È durante questa forma di isolamento che il futuro assalitore ha «scoperto» il suo target? L’Fbi ha sequestrato del materiale, incluso il computer del giovane nato 24 anni fa in California. Gli agenti sono alla ricerca di eventuali ispiratori. Il sito Vice, citando ambienti di intelligence, introduce una pista: vi sarebbero stati dei contatti via web, non è chiaro di quale entità/forma, con elementi della Divisione Qods, l’apparato clandestino dei pasdaran iraniani. Ma sono riferimenti piuttosto vaghi, privi di riscontri precisi.

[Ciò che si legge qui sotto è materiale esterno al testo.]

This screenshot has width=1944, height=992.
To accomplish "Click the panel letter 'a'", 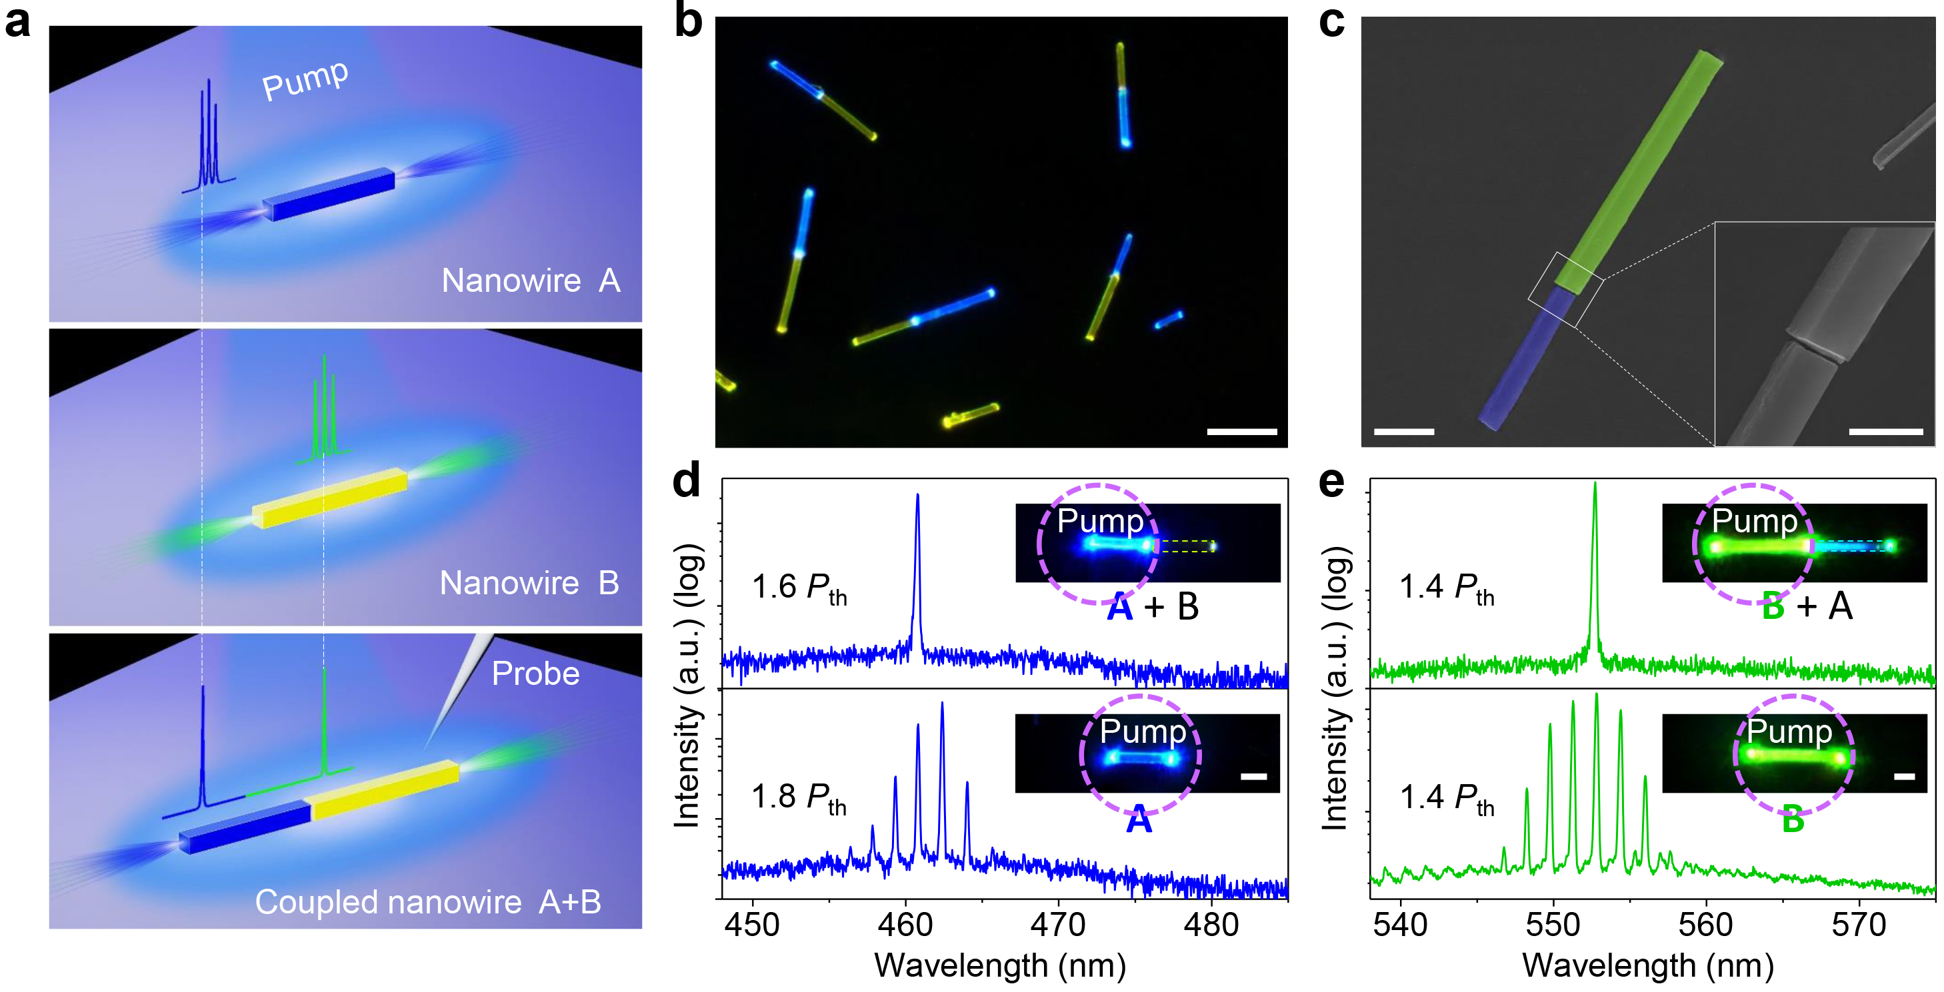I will (x=17, y=23).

E dunque si continua a guardare al contesto personale. La versione di Silvana coincide con quella di un ex compagno di scuola che per primo aveva descritto l’estrema sensibilità di Matar sui temi legati all’Islam. Altre testimonianze hanno invece confermato il carattere introverso del ventenne. Sono pezzi sparsi, non sufficienti a costruire un profilo preciso. Agli inquirenti serve tempo per «scavare». Per ora c’è la storia della famiglia: il periodo in California, il divorzio nel 2004, il padre che va in Libano, la madre che dichiara bancarotta e si trasferisce con i figli nel New Jersey nel 2014, la visita di Matar in Libano nel 2018, l’isolamento progressivo, quindi l’attentato contro lo scrittore. Disagio personale che forse incontra una sponda estremista, con il pugnalatore affascinato dai guardiani della rivoluzione iraniani, dal generale Qasem Soleimani, dai simboli della militanza sciita come documentano i suoi post sui social. È tuttavia ancora poco, è appena un punto di partenza – come lo sono le indiscrezioni di Vice - che richiede altro lavoro investigativo da parte degli agenti federali. Scontato che cerchino nel «cortile di casa» e lontano, viste le implicazioni della fatwa emessa dall’imam Khomeini in un lontanissimo 1989.

Le reazioni

Il segretario di Stato Antony Blinken ha nominato esplicitamente l’Iran, nella sua nota su Rushdie, dopo le critiche dei repubblicani al presidente Biden per non averlo fatto. «Le istituzioni iraniane hanno incitato alla violenza contro lo scrittore per anni e i media statali in questi giorni hanno esultato per l’attentato contro di lui. Tutto questo è spregevole» Le reazioni da Teheran sono sempre binarie, secondo costume. I media non hanno nascosto la soddisfazione per l’attacco contro l’autore dei Versi satanici , i titoli dei giornali hanno riferimenti espliciti alla vendetta. Il governo, invece, con una presa di posizione ufficiale ha negato qualsiasi rapporto con il gesto di violenza, però si è ben guardato dal condannarlo e lo ha presentato come una risposta naturale all’offesa verso il Profeta. Posizione in linea gli anni di minacce nei confronti di Rushdie, un incitamento all’odio continuato nella consapevolezza che, alla fine, qualcuno avrebbe raccolto l’appello. Per obbedire ad un ordine diretto, ma anche senza, in ossequio ad un decreto religioso incancellabile.